The fourth issue we tackled was how to maintain this new codebase and deploy it to our servers. Around the same time we picked up Python, the entire development team switched its source control from CVS to git. It’s been a fantastic boon to our productivity and happiness. This gave us some better options for moving all this new code to the server. We initially started down the road with some home-rolled Capistrano scripts. It was manual and tedious and you really had to know what you were doing. Eventually, Kevin, our Platform Development Lead, wrote an application that can deploy any git branch from any git repo to any server with the click of a button in the browser. This has let QA be confident about what an application build contains and has made it easier to include new servers in our release pool as they come online.
The Zen of Python
That’s how we got started in our conversion to Python from PHP. We began an initiative recently to eliminate the last bits of PHP from the user-facing codebase. We should complete that in the next three months. It’s exciting and liberating. It means that we’ve grown up, we’ve entered a new phase and our horizons have expanded. This choice was never fueled by anyone’s dislike of PHP (though none of us really want to go back to PHP). We always saw this choice as trying to use better tools that eliminated some of the hurdles to development that existed for far too long.
There have been at least a couple of downsides to this choice. It’s really hard to hire quality Python developers in Nashville. Our expansion into our Portland office helped us recruit some great talent, but we still end up teaching Python to many of our new developers. That means a longer run-up time for new hires. We’ve also found we’re learning along with the Python community-at-large how to solve certain problems. So, sometimes we are unwillingly on the bleeding edge. As a developer, that’s not necessarily a terrible place to be. As a company, it can be challenging, but it’s not insurmountable.

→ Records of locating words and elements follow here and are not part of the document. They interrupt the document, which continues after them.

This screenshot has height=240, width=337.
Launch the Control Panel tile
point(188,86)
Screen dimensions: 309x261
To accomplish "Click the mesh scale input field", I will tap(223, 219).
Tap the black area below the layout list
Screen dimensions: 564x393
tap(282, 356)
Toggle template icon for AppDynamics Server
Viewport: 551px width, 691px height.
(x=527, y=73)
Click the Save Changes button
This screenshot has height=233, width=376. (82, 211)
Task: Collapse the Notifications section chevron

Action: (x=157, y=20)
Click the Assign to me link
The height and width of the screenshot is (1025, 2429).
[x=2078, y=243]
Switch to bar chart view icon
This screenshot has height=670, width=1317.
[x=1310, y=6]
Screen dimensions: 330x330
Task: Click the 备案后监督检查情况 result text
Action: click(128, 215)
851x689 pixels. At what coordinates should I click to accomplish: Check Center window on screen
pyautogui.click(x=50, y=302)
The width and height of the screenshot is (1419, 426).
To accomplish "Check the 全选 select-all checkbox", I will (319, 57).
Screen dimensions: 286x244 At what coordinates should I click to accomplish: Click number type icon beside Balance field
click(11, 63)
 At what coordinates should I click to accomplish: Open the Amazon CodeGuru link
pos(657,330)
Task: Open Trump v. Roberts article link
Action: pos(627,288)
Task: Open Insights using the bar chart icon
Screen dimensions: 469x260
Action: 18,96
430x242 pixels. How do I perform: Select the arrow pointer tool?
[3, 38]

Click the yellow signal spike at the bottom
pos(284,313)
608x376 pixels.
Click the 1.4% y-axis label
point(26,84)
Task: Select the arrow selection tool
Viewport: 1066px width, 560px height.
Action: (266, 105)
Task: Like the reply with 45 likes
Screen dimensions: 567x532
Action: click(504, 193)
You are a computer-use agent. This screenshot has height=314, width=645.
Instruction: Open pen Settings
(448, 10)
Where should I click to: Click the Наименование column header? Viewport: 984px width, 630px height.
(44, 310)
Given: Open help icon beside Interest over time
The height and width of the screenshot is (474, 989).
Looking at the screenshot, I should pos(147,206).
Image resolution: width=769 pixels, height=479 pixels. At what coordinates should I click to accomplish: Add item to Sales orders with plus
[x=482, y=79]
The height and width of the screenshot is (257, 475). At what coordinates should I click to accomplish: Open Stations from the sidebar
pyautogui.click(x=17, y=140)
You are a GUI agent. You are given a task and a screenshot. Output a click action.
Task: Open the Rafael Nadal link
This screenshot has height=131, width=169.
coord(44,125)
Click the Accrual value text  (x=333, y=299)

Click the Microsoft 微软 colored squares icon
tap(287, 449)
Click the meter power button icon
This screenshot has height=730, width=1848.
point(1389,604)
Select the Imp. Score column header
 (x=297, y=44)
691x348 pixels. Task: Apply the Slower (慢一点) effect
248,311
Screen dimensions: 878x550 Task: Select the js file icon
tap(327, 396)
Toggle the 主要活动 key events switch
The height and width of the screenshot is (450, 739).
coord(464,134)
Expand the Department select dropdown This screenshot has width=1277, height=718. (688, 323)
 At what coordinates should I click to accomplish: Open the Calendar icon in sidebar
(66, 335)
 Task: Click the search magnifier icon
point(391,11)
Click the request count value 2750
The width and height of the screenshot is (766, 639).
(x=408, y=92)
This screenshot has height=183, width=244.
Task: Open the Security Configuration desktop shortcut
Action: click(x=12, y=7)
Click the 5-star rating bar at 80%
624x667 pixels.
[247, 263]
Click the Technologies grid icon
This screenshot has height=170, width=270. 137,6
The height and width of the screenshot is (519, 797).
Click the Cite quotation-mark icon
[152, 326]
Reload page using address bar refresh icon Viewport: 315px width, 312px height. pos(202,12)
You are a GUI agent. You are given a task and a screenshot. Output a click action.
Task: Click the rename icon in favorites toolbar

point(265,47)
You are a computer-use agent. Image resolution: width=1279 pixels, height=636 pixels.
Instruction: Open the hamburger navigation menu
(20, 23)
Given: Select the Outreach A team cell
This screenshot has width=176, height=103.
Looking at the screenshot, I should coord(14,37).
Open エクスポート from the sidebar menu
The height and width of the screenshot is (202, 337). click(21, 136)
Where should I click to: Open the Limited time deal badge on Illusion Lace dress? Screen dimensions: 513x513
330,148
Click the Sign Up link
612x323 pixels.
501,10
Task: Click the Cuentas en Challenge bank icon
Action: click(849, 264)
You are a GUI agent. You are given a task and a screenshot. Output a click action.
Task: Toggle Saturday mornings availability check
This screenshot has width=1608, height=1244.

Since we started this project in late 2008, Django has grown up a lot. Python has grown into a very popular language, especially in Silicon Valley. Several really good PHP frameworks have come to fore in that time as well. New Python frameworks exist that we are exploring for work outside our main application. The options are much more numerous now than they were then, but we made a good choice in that place and time and have benefitted from our pursuit of the Zen of Python.
Expect a follow-up post in a few months once we complete the conversion, when I’ll share some of our successes and some of the solutions we create along the way. I hope to outline how this conversion will have us poised for some big changes in our ability to build new features and deliver them to our users.